The party in power made no difference. So ingrained was patronage that even Joseph Howe, the champion of responsible government, lobbied for political appointments. When Edgar Rhodes, a Tory, stepped into the premier’s office in 1925, he faced a pile of nearly two thousand unanswered letters and telegrams from people looking for work. Some of them read like this: “I am writing you to see if there is any possible chance of your giving me some kind of permanent position this year. There are seven Tory votes in my family, and we have always been good Tories, not people who have turned their coats at every election like some of our Tories in this town whenever they wanted a job.

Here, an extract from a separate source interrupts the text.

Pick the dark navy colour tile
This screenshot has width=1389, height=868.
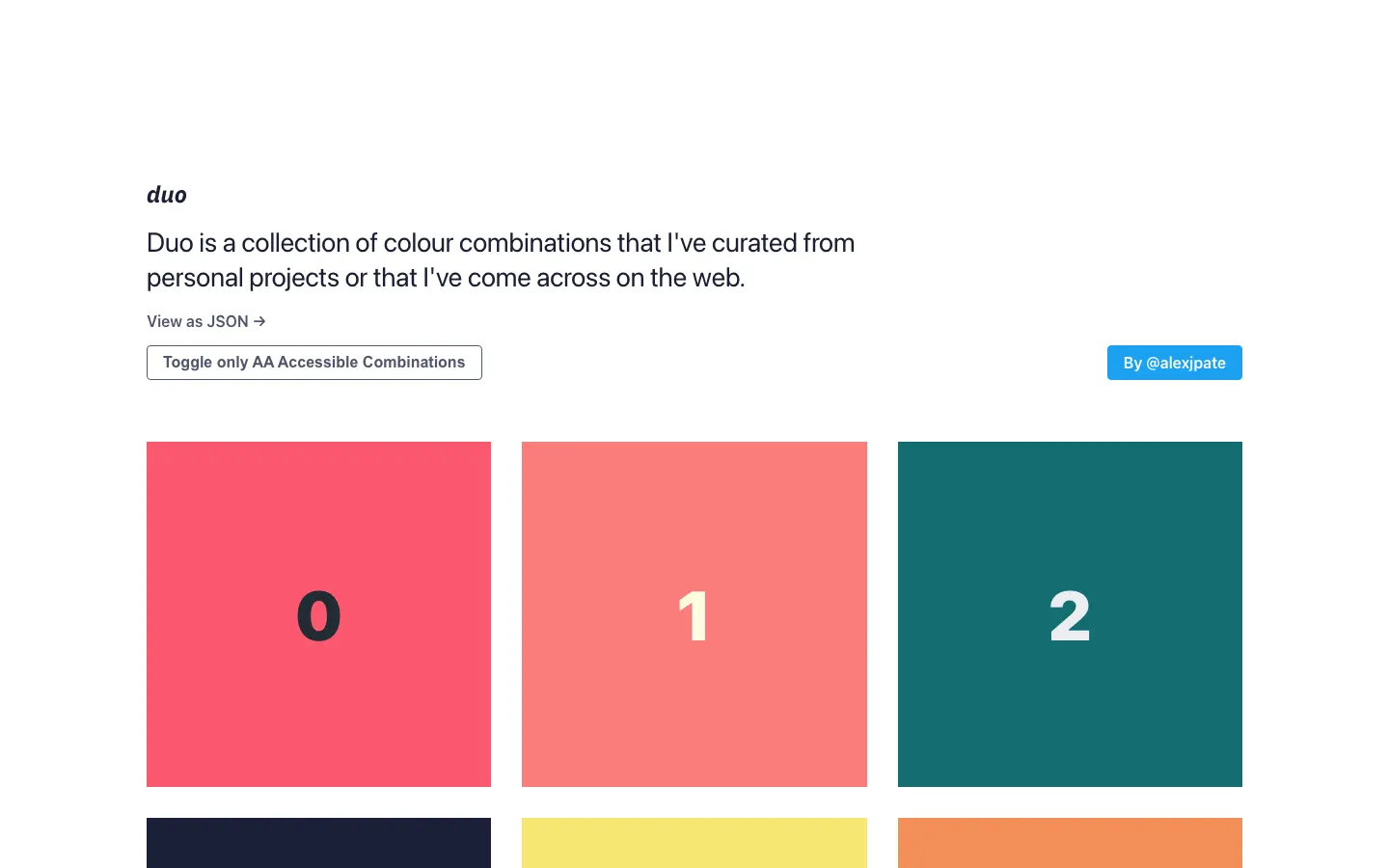318,843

And it is pretty hard on a young fellow to be supporting a government that can’t do anything for him.” Or this: “I am a poor widow of ninety years of age. I am writing to ask you if you would be kind enough to send me a nice little check to last me through the long, cold winter. I have supported your government in the past.” Or the one that came from Dartmouth nearly a year after the election: “As this is 5 June, 1926, I’ve written your government asking for work and got no satisfaction. This is the last letter I intend writing. Now there are six voters in my home. We all worked and voted for the Conservatives at the last election … but I didn’t work for thanks. I want something for my husband, and if I don’t hear of anything
from you by the end of next week, I intend to work and vote for some other party that will give us work.”

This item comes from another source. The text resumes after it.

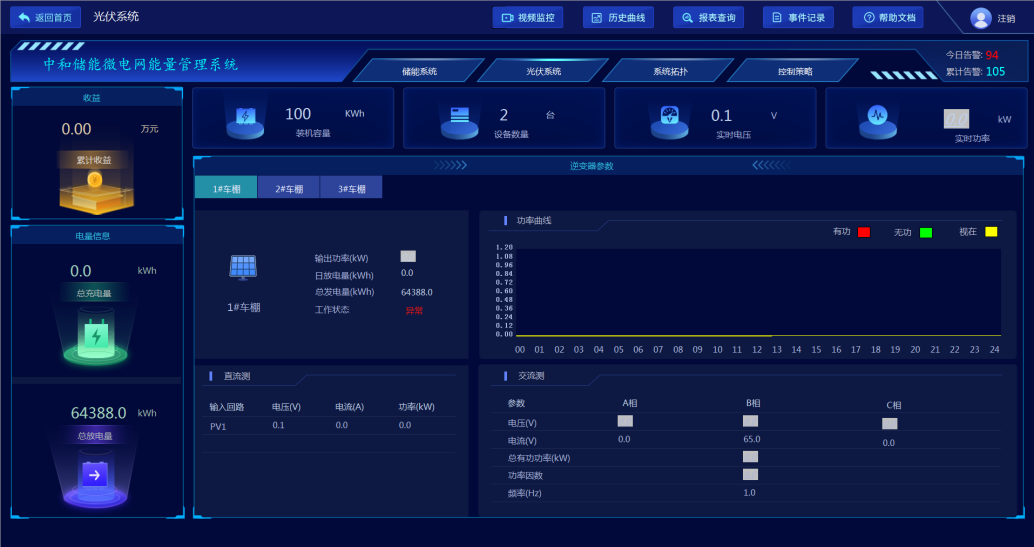Switch to the 2#车棚 tab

I do not want you to think badly of us. Animals, after all, look at each other a little funny when the water hole starts to dry up. Politics has always been more than a hobby in a place where prosperity, even survival, means allying yourself with the party in power. In Nova Scotia politics makes jobs magically materialize then disappear into thin air. It makes landlords rich and highways appear where only dirt roads once existed. It ruins careers and spawns men who seem stranger and larger than life. And of course it creates theatre—great, great theatre. I left Nova Scotia during the John Buchanan years. From afar I read about MLAs going to jail over expense account fraud, scandals involving mechanized toilet seats, a Halifax building known as the Green Toad and the premier’s own blossoming financial problems, which were so extreme that at one point he was living off his credit cards. Buchanan—who once while on the campaign trail declared that “elections should not be fought on issues”—barked like a dog in the historic legislature to silence opposition critics. Then an obscure deputy minister who felt he was the reincarnation of St. Thomas Aquinas—seriously!—sat down at a routine committee meeting and accused Buchanan of accepting kickbacks and directing government contracts to friends and political allies. The RCMP investigated and cleared Buchanan of any wrongdoing. But he was gone by that point anyway, rescued by a Senate appointment from Mulroney like one of the last out from the American embassy in Saigon.

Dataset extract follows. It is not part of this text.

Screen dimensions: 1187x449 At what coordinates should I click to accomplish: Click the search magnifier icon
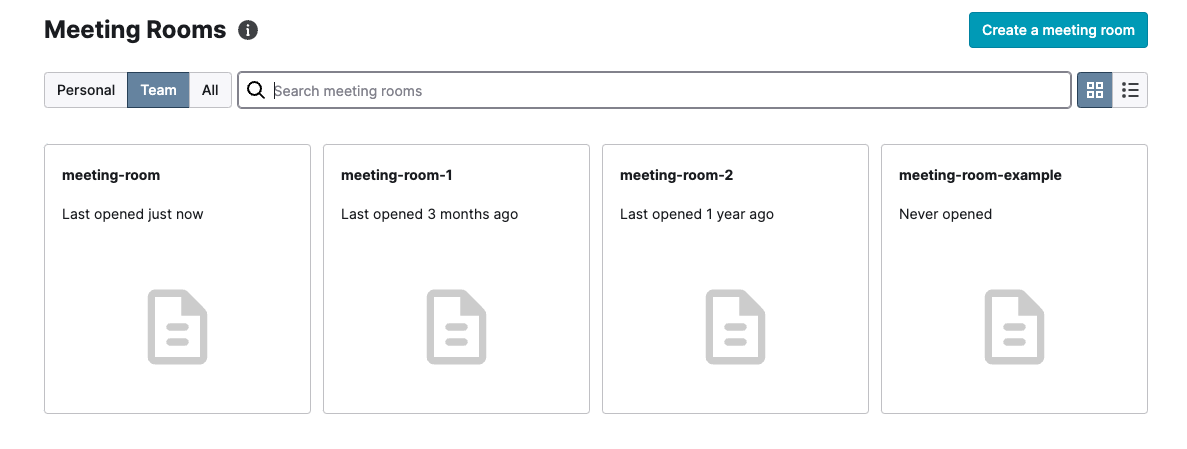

As an interim replacement the Tories chose dairy farmer Roger Bacon, the Yogi Berra of Nova Scotia politics. He was prone to calling life a “three-way street,” summing up the problem of unemployment by noting, “If those people weren’t unemployed, they’d be working today,” and standing before a national TV audience after Buchanan’s surprise resignation and saying “we was all shocked.” A sane man, he didn’t even run for the party leadership. For rebirth the Tories turned to Donald Cameron, a humourless dairy farmer from near Pictou who claimed he would do away with political patronage, then a couple of years later ended up taking, of all things, a Mulroney patronage position as Canada’s trade representative in New England.

Which brings us to the here-and-now. In today’s Halifax
Chronicle-Herald
I read about the latest on the $200-million originally slated to improve a stretch of highway not far from New Glasgow, which federal public works minister Dave Dingwall and provincial transport minister Richie Mann have shifted to build some new roads in their own Cape Breton ridings. Then I saw the latest installment in the saga of the patronage-swilling grassroots provincial Grits, who are so despondent that Premier John Savage hasn’t handed over the usual paving jobs that they’re trying to run him out of office. As I put down the paper I was sure that right then somewhere in the province a political IOU was being called, a palm was being greased, a handful of men—and they are always men—were sitting in a quiet room, cigar smoke curling towards the ceiling, forever plotting.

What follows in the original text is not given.